No, if I flew an airshow routine I'd be raining puke out of the plane. Airshow crap is violent.

Let me ask you something, when you have compounding failures and it's all going wrong, you're in IMC, you have no gyros, you're picking up ice, it's getting dark, and you're losing altitude over rising terrain; what do you think your task loading will be in comparison to a Day VFR go around?

Also when you transmit your actions simultaneously to doing them, you clear the frequency for further traffic rather than people holding off for your response.

It's like right of way in passing, you should pass port to port (leave them to your left) if there is a risk of collision determined. If you are going to pass each other well clear starboard to starboard, you do not turn across each other to pass port to port. Aviator, Navigate, Communicate is the same way, it only applies when needed. If you need it for a plain vanilla go around, your skill set is not up to par, no, it's not. Will it ever bite you? Who knows, I don't really care.

It's my opinion I put it out there for you to do what you will with. You can reject it, or you can consider it, it's up to you, I have done my karmic duty giving the information, that's all I need do.
 
Hope not. He's one of the best controllers here at ATL.

Yeah, besides, despite forum posters love firing folks for every mistake, I'm glad most of the real world isn't like that. Mistakes happen. Personally, I like the controllers can have a bit of fun but this was a wrong time and was a bad decision but not something that would have killed anyone.

Most mistakes just aren't over recorded radio waves with news media publishing it.
 
Wonder how he got pass the psychology test.
 
Yeah, besides, despite forum posters love firing folks for every mistake, I'm glad most of the real world isn't like that.

Me too. This sounds like a serious enough lapse to warrant some disciplinary action, but it shouldn't be career-ending for an otherwise well-performing controller.

━━━━━━━━

• TASKS FOR THIS EXERCISE:
a – Reproduce word for word the part of the aviation forum thread that opens with the words containing "Also when you" and closes with "here at ATL.".
b – Carry on the aviation forum thread from its final post, writing what comes next.

• SUPPLIED INFORMATION:
━━━━━━━━

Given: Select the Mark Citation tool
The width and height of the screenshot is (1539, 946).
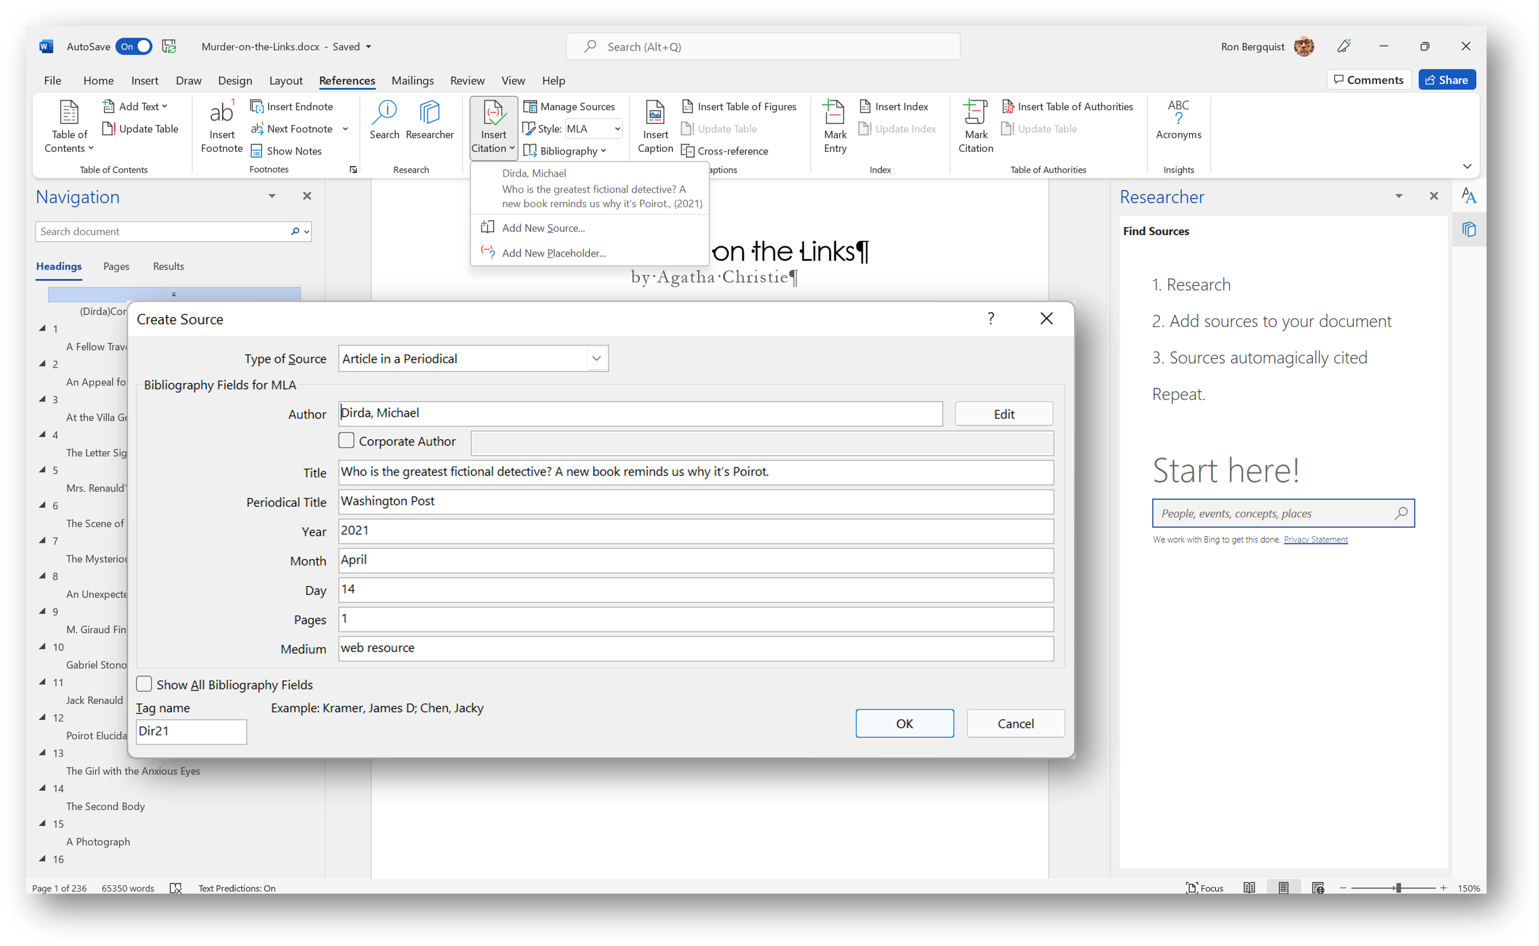Looking at the screenshot, I should click(975, 125).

━━━━━━━━

• RESPONSE LIST:
a –
Also when you transmit your actions simultaneously to doing them, you clear the frequency for further traffic rather than people holding off for your response.

It's like right of way in passing, you should pass port to port (leave them to your left) if there is a risk of collision determined. If you are going to pass each other well clear starboard to starboard, you do not turn across each other to pass port to port. Aviator, Navigate, Communicate is the same way, it only applies when needed. If you need it for a plain vanilla go around, your skill set is not up to par, no, it's not. Will it ever bite you? Who knows, I don't really care.

It's my opinion I put it out there for you to do what you will with. You can reject it, or you can consider it, it's up to you, I have done my karmic duty giving the information, that's all I need do.
 
Hope not. He's one of the best controllers here at ATL.

b –
 
Make him pay for the fuel used on the go around.


Actually the fact that he made CNN this morning is probably good enough. I imagine he has learned his lesson.
 
Make him pay for the fuel used on the go around.


Actually the fact that he made CNN this morning is probably good enough. I imagine he has learned his lesson.

Of all the controllers in the U.S., this one is least likely to do anything like this again. If I were his boss and it were up to me I'd write him up, make him sign it, and send him back to work. (Assuming this is his only issue and he's otherwise a great controller)
 
"Putting hundreds of passengers at risk!" ~bimbo fox reporter

The short clip is out of context and I'd like to hear the 30 sec before and after...but, it looks pretty bad for the controller. I'm having a hard time thinking when the phrase, "I'm kidding" would be an appropriate transmission.

This is what you take from the story?

You got it baaaaaaaaad. haterade like this will shorten your life. Meh - I say that like it would be a problem. I guess, go ahead and hate. Mazletov.

So, you dont like the content of my post enough to backhandedly wish me dead yet you repeat my content as your own thought? Super.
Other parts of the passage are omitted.